▶ **你的任务**: 把给定文本从含有“for _direction in”的地方开始抄一遍，到“# TODO: networks...”为止，同时把其中的“_direction”都换成“_dir”。
─── 给定文本
在该虚拟机中,我尝试使用以下脚本手动运行另一个虚拟机:

#!/usr/bin/env bash
 
SCRIPTPATH="$( cd -- "$(dirname "$0")" >/dev/null 2>&1 ; pwd -P )"
 
export LC_ALL=C
export PATH=/usr/local/sbin:/usr/local/bin:/usr/sbin:/usr/bin
export HOME="$SCRIPTPATH/../vm/bmc"
export XDG_DATA_HOME="$HOME/.local/share"
export XDG_CACHE_HOME="$HOME/.cache"
export XDG_CONFIG_HOME="$HOME/.config"
export QEMU_AUDIO_DRV=none
 
_boot_once=""
 
# shellcheck disable=2154
while getopts ":b" _opt; do
    case "$_opt" in
        "b")
            _boot_once="-boot once=d"
            ;;
        "?")
            printf "Invalid option: -%s" "$OPTARG" >&2
            ;;
    esac
done
 
_uuid="$(uuid)"
 
for _direction in "in" "out"; do
    [ ! -p "$HOME/ipmi-$_direction.pipe" ] && mkfifo "$HOME/ipmi-$_direction.pipe"
done
 
#    -chardev socket,path="$HOME/i2c-0.sock0",id=virt-i2c-0 \
#    -device vhost-user-i2c-pci,chardev=virt-i2c-0,id=i2c-0 \
#    \
# Example is here: https://developers.redhat.com/blog/2020/03/06/configure-and-run-a-qemu-based-vm-outside-of-libvirt#create_a_boot_script_from_the_qemu_command
# TODO: networks...
──────
─── 所给数据
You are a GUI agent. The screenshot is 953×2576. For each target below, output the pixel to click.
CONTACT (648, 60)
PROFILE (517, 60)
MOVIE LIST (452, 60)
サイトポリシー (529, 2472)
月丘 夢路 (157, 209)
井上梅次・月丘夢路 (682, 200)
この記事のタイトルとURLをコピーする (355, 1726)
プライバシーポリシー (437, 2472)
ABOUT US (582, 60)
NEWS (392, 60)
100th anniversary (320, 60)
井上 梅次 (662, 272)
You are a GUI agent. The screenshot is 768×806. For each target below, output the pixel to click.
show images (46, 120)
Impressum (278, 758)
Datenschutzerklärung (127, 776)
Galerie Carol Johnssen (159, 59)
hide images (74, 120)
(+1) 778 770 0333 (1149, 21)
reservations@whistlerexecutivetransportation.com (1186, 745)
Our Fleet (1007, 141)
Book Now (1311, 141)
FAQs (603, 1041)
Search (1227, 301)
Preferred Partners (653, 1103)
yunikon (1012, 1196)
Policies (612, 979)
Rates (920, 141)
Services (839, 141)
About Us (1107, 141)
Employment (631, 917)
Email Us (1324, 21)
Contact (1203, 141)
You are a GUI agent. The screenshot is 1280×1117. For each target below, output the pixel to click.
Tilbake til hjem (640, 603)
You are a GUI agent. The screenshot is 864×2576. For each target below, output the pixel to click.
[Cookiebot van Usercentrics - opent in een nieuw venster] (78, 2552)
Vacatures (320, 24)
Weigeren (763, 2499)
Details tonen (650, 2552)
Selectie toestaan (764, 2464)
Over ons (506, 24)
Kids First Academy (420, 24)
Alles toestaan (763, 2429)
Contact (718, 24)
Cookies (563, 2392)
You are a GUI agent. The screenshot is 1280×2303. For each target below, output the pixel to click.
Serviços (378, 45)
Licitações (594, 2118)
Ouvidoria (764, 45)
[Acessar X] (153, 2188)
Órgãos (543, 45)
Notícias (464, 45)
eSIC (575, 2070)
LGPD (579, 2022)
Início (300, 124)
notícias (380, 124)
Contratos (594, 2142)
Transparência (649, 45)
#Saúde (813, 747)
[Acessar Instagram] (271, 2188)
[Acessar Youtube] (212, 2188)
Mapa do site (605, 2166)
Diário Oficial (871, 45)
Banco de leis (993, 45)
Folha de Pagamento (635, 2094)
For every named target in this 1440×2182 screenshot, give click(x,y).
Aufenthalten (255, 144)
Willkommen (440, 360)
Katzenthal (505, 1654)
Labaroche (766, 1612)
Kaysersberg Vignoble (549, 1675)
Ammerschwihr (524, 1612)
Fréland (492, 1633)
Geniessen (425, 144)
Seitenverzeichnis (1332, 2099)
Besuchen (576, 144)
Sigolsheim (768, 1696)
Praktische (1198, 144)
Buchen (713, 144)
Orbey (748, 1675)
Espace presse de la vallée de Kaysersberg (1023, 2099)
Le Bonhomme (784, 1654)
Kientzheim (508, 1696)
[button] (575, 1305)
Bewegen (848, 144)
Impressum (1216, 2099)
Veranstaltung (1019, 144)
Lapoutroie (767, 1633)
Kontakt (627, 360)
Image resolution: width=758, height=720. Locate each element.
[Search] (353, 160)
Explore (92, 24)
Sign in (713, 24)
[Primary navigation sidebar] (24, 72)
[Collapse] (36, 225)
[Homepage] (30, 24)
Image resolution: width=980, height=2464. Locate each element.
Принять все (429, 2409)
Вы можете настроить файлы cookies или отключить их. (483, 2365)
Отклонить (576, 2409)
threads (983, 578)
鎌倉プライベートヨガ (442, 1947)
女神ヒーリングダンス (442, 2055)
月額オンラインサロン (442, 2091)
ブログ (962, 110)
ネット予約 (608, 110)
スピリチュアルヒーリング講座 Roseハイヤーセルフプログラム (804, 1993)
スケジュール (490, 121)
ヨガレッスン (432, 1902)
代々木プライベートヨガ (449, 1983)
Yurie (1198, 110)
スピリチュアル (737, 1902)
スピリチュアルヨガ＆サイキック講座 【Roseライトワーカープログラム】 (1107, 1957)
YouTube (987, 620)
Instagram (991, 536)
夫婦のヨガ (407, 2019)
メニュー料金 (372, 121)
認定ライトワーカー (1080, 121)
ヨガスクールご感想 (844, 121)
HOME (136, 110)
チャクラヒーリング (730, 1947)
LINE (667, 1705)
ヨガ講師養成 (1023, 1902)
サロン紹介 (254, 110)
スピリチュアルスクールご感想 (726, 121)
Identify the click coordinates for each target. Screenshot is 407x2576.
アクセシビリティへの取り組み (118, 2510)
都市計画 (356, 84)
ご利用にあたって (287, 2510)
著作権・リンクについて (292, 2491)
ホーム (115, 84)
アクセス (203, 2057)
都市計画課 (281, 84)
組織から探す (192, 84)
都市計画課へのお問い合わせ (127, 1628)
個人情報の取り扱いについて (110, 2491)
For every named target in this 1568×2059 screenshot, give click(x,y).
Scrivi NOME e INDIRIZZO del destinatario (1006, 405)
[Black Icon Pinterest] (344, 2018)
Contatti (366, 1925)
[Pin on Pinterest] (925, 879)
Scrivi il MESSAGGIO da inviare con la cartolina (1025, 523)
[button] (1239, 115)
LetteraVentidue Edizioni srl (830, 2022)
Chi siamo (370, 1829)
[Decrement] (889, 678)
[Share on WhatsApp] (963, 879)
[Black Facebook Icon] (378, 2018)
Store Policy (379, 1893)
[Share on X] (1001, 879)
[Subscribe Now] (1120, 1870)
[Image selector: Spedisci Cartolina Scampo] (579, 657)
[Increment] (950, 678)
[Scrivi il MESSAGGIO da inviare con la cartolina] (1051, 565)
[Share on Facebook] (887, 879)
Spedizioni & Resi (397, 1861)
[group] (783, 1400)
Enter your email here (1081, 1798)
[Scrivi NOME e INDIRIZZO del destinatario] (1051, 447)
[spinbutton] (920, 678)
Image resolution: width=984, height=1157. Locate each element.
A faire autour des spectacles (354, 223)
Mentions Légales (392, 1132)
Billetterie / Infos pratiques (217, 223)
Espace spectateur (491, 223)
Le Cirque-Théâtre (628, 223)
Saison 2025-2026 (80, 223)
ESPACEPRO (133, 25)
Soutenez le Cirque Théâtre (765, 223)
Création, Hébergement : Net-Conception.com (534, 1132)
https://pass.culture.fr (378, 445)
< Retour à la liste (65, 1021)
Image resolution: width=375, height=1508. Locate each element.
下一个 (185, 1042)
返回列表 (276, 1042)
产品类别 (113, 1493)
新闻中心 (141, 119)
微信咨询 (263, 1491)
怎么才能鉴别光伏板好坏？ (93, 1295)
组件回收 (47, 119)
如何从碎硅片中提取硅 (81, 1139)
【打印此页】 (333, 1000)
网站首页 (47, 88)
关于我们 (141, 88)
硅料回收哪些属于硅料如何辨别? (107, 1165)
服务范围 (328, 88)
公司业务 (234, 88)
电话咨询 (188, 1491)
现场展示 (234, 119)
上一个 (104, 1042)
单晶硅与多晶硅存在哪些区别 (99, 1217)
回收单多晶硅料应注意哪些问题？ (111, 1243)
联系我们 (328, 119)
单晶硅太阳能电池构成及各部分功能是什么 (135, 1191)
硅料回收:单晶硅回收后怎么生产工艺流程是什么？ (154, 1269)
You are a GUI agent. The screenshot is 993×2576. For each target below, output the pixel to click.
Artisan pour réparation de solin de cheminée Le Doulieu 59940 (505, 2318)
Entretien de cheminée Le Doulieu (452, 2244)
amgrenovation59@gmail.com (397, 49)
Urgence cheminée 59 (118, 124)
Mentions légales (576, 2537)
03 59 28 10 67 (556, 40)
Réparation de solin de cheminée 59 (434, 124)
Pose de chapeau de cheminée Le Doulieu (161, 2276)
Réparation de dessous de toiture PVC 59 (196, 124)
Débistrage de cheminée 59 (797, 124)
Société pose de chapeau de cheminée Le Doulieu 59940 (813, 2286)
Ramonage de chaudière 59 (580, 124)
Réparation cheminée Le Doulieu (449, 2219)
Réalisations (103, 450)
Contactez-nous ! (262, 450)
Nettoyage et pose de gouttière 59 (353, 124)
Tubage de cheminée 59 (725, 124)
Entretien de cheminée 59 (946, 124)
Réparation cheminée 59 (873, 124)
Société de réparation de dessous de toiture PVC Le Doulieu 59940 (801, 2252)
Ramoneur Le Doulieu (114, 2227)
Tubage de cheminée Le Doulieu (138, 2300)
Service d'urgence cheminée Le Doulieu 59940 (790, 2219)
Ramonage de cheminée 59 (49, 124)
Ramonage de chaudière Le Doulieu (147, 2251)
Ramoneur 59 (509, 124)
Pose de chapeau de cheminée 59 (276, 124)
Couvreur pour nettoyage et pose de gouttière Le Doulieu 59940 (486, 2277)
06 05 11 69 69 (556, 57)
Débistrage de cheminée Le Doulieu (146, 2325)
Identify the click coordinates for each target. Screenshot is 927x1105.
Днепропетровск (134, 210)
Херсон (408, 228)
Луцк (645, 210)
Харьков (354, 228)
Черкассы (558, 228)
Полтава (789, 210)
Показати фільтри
──────
▶ **参考答案**:
for _dir in "in" "out"; do
    [ ! -p "$HOME/ipmi-$_dir.pipe" ] && mkfifo "$HOME/ipmi-$_dir.pipe"
done
 
#    -chardev socket,path="$HOME/i2c-0.sock0",id=virt-i2c-0 \
#    -device vhost-user-i2c-pci,chardev=virt-i2c-0,id=i2c-0 \
#    \
# Example is here: https://developers.redhat.com/blog/2020/03/06/configure-and-run-a-qemu-based-vm-outside-of-libvirt#create_a_boot_script_from_the_qemu_command
# TODO: networks...